Numbers Matter: The Role of Cell Dose in the Treatment of Osteosarcoma Using Mesenchymal Stromal Cells as Cellular Vehicles

A promising approach enhancing osteosarcoma (OS) prognosis involves the combination of various techniques, such as chemo- and photodynamic therapy, delivered through nanocarriers for synergistic cell death. Among the potential candidates for improving drug accumulation at the tumor site, mesenchymal stromal cells (MSCs) exhibit a significant advantage due to their tumor-homing ability and intracellular drug retention. This study evaluates the efficacy of chemo-releasing and photoactive bimodal nanoparticles, kPCe6 NPs, delivered via MSCs. In vitro analyses show that cells internalize and retain kPCe6 NPs in a dose-dependent manner and that kPCe6-loaded cells induce massive tumor cell death in a tridimensional tumor model. Results from an in vivo orthotopic OS murine model show negligible tumor cell death upon peritumoral administration of two doses containing 10(6) loaded cells. To gain insight into this observation, this work investigates the role of cell dose in treatment efficacy. The results indicate that achieving a tumor reduction higher than 90% requires a substantial number of loaded cells, approximately 35% of the entire tumor mass, highlighting the criticality of the cell dose for the success of this therapeutic approach and its potential impact on clinical translation in OS patients, particularly when the number of tumor cells is limited.

▶ **Stored items**:
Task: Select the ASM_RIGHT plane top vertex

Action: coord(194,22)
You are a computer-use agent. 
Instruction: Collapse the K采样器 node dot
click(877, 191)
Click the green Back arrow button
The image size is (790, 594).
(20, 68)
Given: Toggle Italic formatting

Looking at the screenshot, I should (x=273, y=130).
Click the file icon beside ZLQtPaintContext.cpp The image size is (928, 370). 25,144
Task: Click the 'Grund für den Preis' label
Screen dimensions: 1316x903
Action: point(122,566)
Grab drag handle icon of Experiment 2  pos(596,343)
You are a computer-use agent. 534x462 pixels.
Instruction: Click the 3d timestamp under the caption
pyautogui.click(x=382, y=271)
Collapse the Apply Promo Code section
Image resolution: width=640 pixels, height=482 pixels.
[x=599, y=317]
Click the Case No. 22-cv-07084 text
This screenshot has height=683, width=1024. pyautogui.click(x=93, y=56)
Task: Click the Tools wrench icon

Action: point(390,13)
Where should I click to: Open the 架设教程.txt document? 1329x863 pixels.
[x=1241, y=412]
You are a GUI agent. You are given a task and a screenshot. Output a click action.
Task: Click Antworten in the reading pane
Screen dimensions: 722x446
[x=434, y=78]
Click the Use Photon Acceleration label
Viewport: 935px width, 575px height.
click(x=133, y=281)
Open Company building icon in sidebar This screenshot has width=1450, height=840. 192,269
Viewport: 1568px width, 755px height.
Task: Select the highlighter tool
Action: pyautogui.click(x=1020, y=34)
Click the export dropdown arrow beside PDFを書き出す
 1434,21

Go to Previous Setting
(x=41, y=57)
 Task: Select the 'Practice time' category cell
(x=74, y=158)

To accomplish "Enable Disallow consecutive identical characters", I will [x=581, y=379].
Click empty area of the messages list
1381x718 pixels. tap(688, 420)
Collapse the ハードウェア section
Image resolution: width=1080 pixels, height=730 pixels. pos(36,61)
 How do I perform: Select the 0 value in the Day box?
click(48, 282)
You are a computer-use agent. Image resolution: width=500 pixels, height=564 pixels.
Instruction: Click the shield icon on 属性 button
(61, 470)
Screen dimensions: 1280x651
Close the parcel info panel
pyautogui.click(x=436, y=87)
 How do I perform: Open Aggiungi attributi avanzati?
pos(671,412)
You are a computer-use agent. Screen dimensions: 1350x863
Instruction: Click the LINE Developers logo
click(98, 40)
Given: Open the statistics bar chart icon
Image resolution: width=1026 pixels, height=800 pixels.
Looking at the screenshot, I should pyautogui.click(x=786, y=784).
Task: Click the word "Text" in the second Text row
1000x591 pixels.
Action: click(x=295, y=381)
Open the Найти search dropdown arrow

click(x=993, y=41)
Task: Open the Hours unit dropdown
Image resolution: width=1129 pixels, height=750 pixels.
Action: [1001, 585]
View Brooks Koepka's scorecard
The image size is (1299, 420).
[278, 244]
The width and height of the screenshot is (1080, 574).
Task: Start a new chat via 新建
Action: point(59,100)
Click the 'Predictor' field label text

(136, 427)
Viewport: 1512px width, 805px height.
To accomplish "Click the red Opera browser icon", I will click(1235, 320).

▶ **Work item**: Reproduce the whole abstract on cell dose in osteosarcoma treatment without any changes. The records were taken from a separate source.

▶ **Task answer**:
Numbers Matter: The Role of Cell Dose in the Treatment of Osteosarcoma Using Mesenchymal Stromal Cells as Cellular Vehicles

A promising approach enhancing osteosarcoma (OS) prognosis involves the combination of various techniques, such as chemo- and photodynamic therapy, delivered through nanocarriers for synergistic cell death. Among the potential candidates for improving drug accumulation at the tumor site, mesenchymal stromal cells (MSCs) exhibit a significant advantage due to their tumor-homing ability and intracellular drug retention. This study evaluates the efficacy of chemo-releasing and photoactive bimodal nanoparticles, kPCe6 NPs, delivered via MSCs. In vitro analyses show that cells internalize and retain kPCe6 NPs in a dose-dependent manner and that kPCe6-loaded cells induce massive tumor cell death in a tridimensional tumor model. Results from an in vivo orthotopic OS murine model show negligible tumor cell death upon peritumoral administration of two doses containing 10(6) loaded cells. To gain insight into this observation, this work investigates the role of cell dose in treatment efficacy. The results indicate that achieving a tumor reduction higher than 90% requires a substantial number of loaded cells, approximately 35% of the entire tumor mass, highlighting the criticality of the cell dose for the success of this therapeutic approach and its potential impact on clinical translation in OS patients, particularly when the number of tumor cells is limited.